Work to complete:
Put these lines into a JSON list of strings, one string per line, and leave out the blank lines.
▼
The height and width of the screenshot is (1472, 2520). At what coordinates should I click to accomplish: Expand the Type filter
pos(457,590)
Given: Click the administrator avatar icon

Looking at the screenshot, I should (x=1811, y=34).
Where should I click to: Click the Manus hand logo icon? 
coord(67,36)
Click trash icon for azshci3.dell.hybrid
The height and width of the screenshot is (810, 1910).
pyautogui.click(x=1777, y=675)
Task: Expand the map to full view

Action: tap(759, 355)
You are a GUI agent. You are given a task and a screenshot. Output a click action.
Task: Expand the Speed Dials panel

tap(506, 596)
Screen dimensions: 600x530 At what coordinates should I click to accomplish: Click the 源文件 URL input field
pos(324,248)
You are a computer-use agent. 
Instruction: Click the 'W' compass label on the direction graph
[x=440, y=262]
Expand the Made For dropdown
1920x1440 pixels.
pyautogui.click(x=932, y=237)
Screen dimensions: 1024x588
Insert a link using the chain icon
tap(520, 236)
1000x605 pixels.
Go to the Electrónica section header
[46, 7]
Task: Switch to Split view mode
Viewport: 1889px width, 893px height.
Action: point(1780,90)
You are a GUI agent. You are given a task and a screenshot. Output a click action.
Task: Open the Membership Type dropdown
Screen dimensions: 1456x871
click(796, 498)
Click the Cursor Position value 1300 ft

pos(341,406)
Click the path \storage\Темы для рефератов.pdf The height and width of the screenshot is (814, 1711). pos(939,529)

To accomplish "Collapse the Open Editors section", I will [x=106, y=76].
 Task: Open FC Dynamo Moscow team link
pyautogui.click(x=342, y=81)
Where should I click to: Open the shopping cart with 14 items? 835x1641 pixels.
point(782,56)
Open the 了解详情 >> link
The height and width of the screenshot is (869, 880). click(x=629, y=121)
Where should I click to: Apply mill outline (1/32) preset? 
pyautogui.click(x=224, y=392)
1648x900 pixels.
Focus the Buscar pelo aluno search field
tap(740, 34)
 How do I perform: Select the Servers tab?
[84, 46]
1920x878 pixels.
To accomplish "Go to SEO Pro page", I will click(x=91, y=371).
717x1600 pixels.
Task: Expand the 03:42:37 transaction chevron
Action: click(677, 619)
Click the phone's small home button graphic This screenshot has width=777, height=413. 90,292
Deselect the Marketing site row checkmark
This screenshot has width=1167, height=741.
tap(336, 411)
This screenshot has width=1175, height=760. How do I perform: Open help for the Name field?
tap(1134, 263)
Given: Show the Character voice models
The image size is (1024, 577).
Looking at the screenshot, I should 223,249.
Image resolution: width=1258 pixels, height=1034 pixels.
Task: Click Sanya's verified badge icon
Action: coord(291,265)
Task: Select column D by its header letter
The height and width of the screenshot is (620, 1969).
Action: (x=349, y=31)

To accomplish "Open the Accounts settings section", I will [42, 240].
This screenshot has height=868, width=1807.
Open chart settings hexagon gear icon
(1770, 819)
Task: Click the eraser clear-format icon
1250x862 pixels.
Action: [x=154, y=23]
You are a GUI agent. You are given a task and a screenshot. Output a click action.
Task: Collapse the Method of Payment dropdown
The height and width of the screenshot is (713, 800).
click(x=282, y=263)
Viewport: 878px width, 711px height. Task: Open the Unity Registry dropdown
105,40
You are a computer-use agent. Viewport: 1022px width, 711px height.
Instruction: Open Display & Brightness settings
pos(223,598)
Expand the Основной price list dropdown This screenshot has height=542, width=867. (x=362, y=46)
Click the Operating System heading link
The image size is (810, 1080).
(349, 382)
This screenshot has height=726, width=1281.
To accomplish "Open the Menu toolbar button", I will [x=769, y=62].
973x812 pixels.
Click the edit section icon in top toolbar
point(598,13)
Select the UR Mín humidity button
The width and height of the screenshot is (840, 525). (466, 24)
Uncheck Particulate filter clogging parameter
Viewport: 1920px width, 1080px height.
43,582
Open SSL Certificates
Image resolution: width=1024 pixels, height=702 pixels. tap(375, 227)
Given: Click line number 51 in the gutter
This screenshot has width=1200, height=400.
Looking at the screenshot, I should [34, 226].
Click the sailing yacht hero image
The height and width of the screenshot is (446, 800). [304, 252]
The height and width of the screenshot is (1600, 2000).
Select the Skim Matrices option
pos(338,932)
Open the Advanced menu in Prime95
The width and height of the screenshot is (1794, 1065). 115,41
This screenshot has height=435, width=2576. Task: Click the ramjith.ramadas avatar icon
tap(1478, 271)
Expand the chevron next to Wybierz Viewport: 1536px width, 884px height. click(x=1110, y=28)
▲
The response:
[
  "The height and width of the screenshot is (1472, 2520). At what coordinates should I click to accomplish: Expand the Type filter",
  "pos(457,590)",
  "Given: Click the administrator avatar icon",
  "Looking at the screenshot, I should (x=1811, y=34).",
  "Where should I click to: Click the Manus hand logo icon? ",
  "coord(67,36)",
  "Click trash icon for azshci3.dell.hybrid",
  "The height and width of the screenshot is (810, 1910).",
  "pyautogui.click(x=1777, y=675)",
  "Task: Expand the map to full view",
  "Action: tap(759, 355)",
  "You are a GUI agent. You are given a task and a screenshot. Output a click action.",
  "Task: Expand the Speed Dials panel",
  "tap(506, 596)",
  "Screen dimensions: 600x530 At what coordinates should I click to accomplish: Click the 源文件 URL input field",
  "pos(324,248)",
  "You are a computer-use agent. ",
  "Instruction: Click the 'W' compass label on the direction graph",
  "[x=440, y=262]",
  "Expand the Made For dropdown",
  "1920x1440 pixels.",
  "pyautogui.click(x=932, y=237)",
  "Screen dimensions: 1024x588",
  "Insert a link using the chain icon",
  "tap(520, 236)",
  "1000x605 pixels.",
  "Go to the Electrónica section header",
  "[46, 7]",
  "Task: Switch to Split view mode",
  "Viewport: 1889px width, 893px height.",
  "Action: point(1780,90)",
  "You are a GUI agent. You are given a task and a screenshot. Output a click action.",
  "Task: Open the Membership Type dropdown",
  "Screen dimensions: 1456x871",
  "click(796, 498)",
  "Click the Cursor Position value 1300 ft",
  "pos(341,406)",
  "Click the path \\storage\\Темы для рефератов.pdf The height and width of the screenshot is (814, 1711). pos(939,529)",
  "To accomplish \"Collapse the Open Editors section\", I will [x=106, y=76].",
  " Task: Open FC Dynamo Moscow team link",
  "pyautogui.click(x=342, y=81)",
  "Where should I click to: Open the shopping cart with 14 items? 835x1641 pixels.",
  "point(782,56)",
  "Open the 了解详情 >> link",
  "The height and width of the screenshot is (869, 880). click(x=629, y=121)",
  "Where should I click to: Apply mill outline (1/32) preset? ",
  "pyautogui.click(x=224, y=392)",
  "1648x900 pixels.",
  "Focus the Buscar pelo aluno search field",
  "tap(740, 34)",
  " How do I perform: Select the Servers tab?",
  "[84, 46]",
  "1920x878 pixels.",
  "To accomplish \"Go to SEO Pro page\", I will click(x=91, y=371).",
  "717x1600 pixels.",
  "Task: Expand the 03:42:37 transaction chevron",
  "Action: click(677, 619)",
  "Click the phone's small home button graphic This screenshot has width=777, height=413. 90,292",
  "Deselect the Marketing site row checkmark",
  "This screenshot has width=1167, height=741.",
  "tap(336, 411)",
  "This screenshot has width=1175, height=760. How do I perform: Open help for the Name field?",
  "tap(1134, 263)",
  "Given: Show the Character voice models",
  "The image size is (1024, 577).",
  "Looking at the screenshot, I should 223,249.",
  "Image resolution: width=1258 pixels, height=1034 pixels.",
  "Task: Click Sanya's verified badge icon",
  "Action: coord(291,265)",
  "Task: Select column D by its header letter",
  "The height and width of the screenshot is (620, 1969).",
  "Action: (x=349, y=31)",
  "To accomplish \"Open the Accounts settings section\", I will [42, 240].",
  "This screenshot has height=868, width=1807.",
  "Open chart settings hexagon gear icon",
  "(1770, 819)",
  "Task: Click the eraser clear-format icon",
  "1250x862 pixels.",
  "Action: [x=154, y=23]",
  "You are a GUI agent. You are given a task and a screenshot. Output a click action.",
  "Task: Collapse the Method of Payment dropdown",
  "The height and width of the screenshot is (713, 800).",
  "click(x=282, y=263)",
  "Viewport: 878px width, 711px height. Task: Open the Unity Registry dropdown",
  "105,40",
  "You are a computer-use agent. Viewport: 1022px width, 711px height.",
  "Instruction: Open Display & Brightness settings",
  "pos(223,598)",
  "Expand the Основной price list dropdown This screenshot has height=542, width=867. (x=362, y=46)",
  "Click the Operating System heading link",
  "The image size is (810, 1080).",
  "(349, 382)",
  "This screenshot has height=726, width=1281.",
  "To accomplish \"Open the Menu toolbar button\", I will [x=769, y=62].",
  "973x812 pixels.",
  "Click the edit section icon in top toolbar",
  "point(598,13)",
  "Select the UR Mín humidity button",
  "The width and height of the screenshot is (840, 525). (466, 24)",
  "Uncheck Particulate filter clogging parameter",
  "Viewport: 1920px width, 1080px height.",
  "43,582",
  "Open SSL Certificates",
  "Image resolution: width=1024 pixels, height=702 pixels. tap(375, 227)",
  "Given: Click line number 51 in the gutter",
  "This screenshot has width=1200, height=400.",
  "Looking at the screenshot, I should [34, 226].",
  "Click the sailing yacht hero image",
  "The height and width of the screenshot is (446, 800). [304, 252]",
  "The height and width of the screenshot is (1600, 2000).",
  "Select the Skim Matrices option",
  "pos(338,932)",
  "Open the Advanced menu in Prime95",
  "The width and height of the screenshot is (1794, 1065). 115,41",
  "This screenshot has height=435, width=2576. Task: Click the ramjith.ramadas avatar icon",
  "tap(1478, 271)",
  "Expand the chevron next to Wybierz Viewport: 1536px width, 884px height. click(x=1110, y=28)"
]